## Passage shown
Markus Winand: PostgreSQL 11 Reestablishes Window Functions Leadership

planet postgresql - 2019-02-14(木) 09:00:00
What’s new in PostgreSQL 11

PosgreSQL 11 was released four months ago and my review is long overdue. Here we go!

With respect to standard SQL, the main theme in PostgreSQL 11 is window functions (over). For almost eight years, from 2009 until 2017, PostgreSQL was the only major free open-source product to support SQL window functions. Just a year later, by September 2018, all open-source competitors have caught up…and some even overtook PostgreSQL. The PostgreSQL community was prepared. PostgreSQL 11 was just released in 2018, and it has restored and even expanded its leadership position.0

This article explains this race and covers other improvements in PostgreSQL 11.

## Raw data
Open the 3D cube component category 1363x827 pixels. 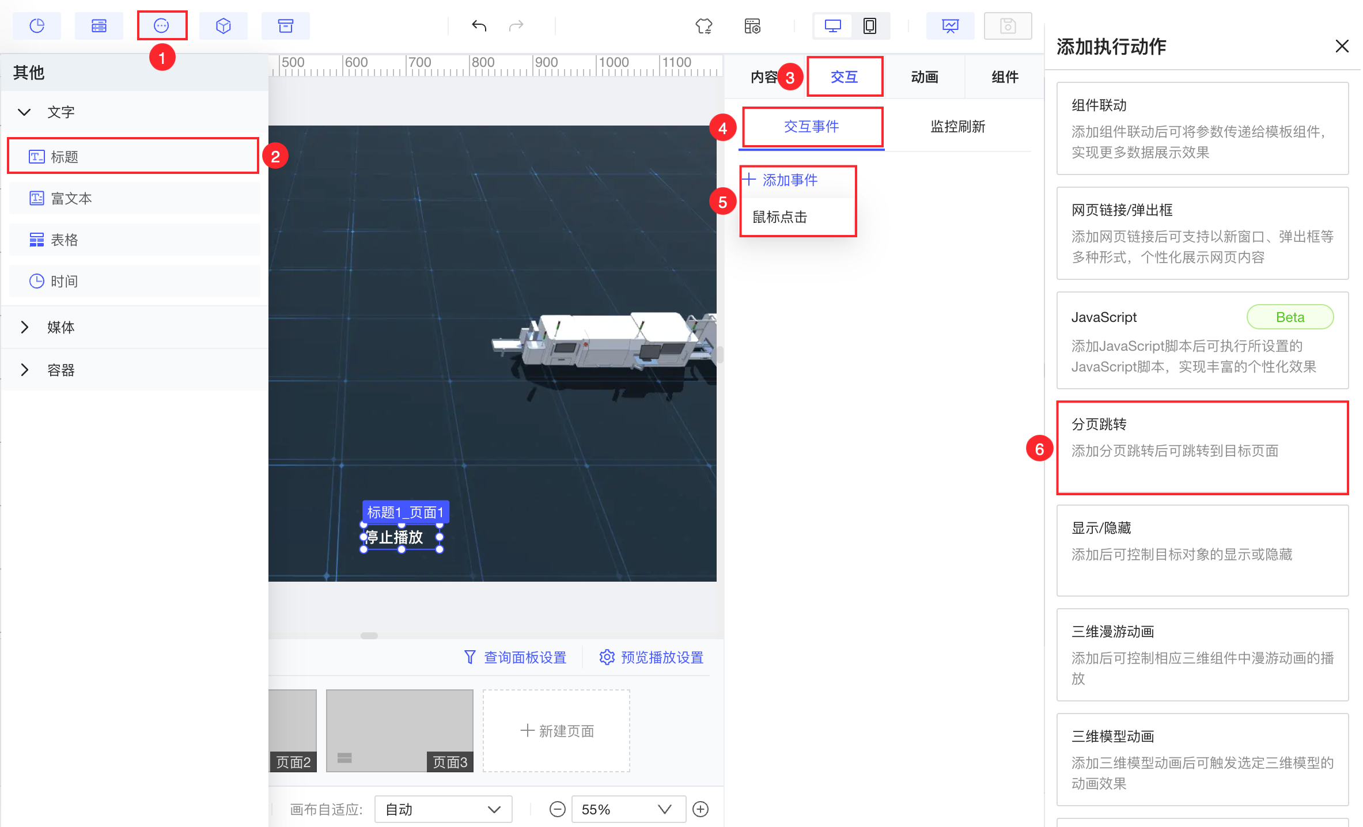(224, 26)
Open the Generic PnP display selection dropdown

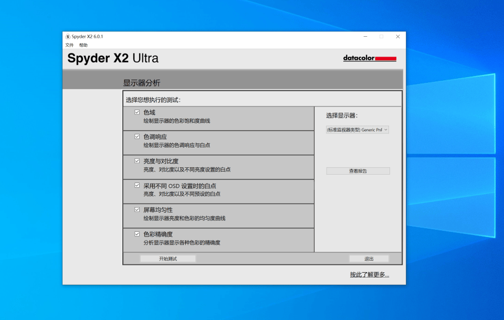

## Requests
#1 From the PostgreSQL 11 article, reproduce the passage that begins at the words "Markus Winand: PostgreSQL 11" and ends after the words "in PostgreSQL 11.".
#2 According to the PostgreSQL 11 article, for how long was PostgreSQL the only major free open-source product to support SQL window functions?
#3 Extend the article on PostgreSQL 11 by writing what comes after its final sentence.

## Response list
#1
Markus Winand: PostgreSQL 11 Reestablishes Window Functions Leadership

planet postgresql - 2019-02-14(木) 09:00:00
What’s new in PostgreSQL 11

PosgreSQL 11 was released four months ago and my review is long overdue. Here we go!

With respect to standard SQL, the main theme in PostgreSQL 11 is window functions (over). For almost eight years, from 2009 until 2017, PostgreSQL was the only major free open-source product to support SQL window functions. Just a year later, by September 2018, all open-source competitors have caught up…and some even overtook PostgreSQL. The PostgreSQL community was prepared. PostgreSQL 11 was just released in 2018, and it has restored and even expanded its leadership position.0

This article explains this race and covers other improvements in PostgreSQL 11.

#2 For almost eight years, from 2009 until 2017.

#3
Complete SQL:2011 Over Clause

The over clause defines which rows are visible to a window function. Window functions were originally standardized with SQL:2003, and PostgreSQL has supported them since PostgreSQL 8.4 (2009). In some areas, the PostgreSQL implementation was less complete than the other implementations (range frames, ignore nulls), but in other areas it was the first major system to support them (the window clause). In general, PostgreSQL was pretty close to the commercial competitors, and it was the only major free database to support window functions at all—until recently.

In 2017, MariaDB introduced window functions. MySQL and SQLite followed in 2018. At that time, the MySQL implementation of the over clause was even more complete than that of PostgreSQL, a gap that PostgreSQL 11 closed. Furthermore, PostgreSQL is again the first to support some aspects of the over clause, namely the frame unit groups and frame exclusion. These are not yet supported by any other major SQL database—neither open-source, nor commercial.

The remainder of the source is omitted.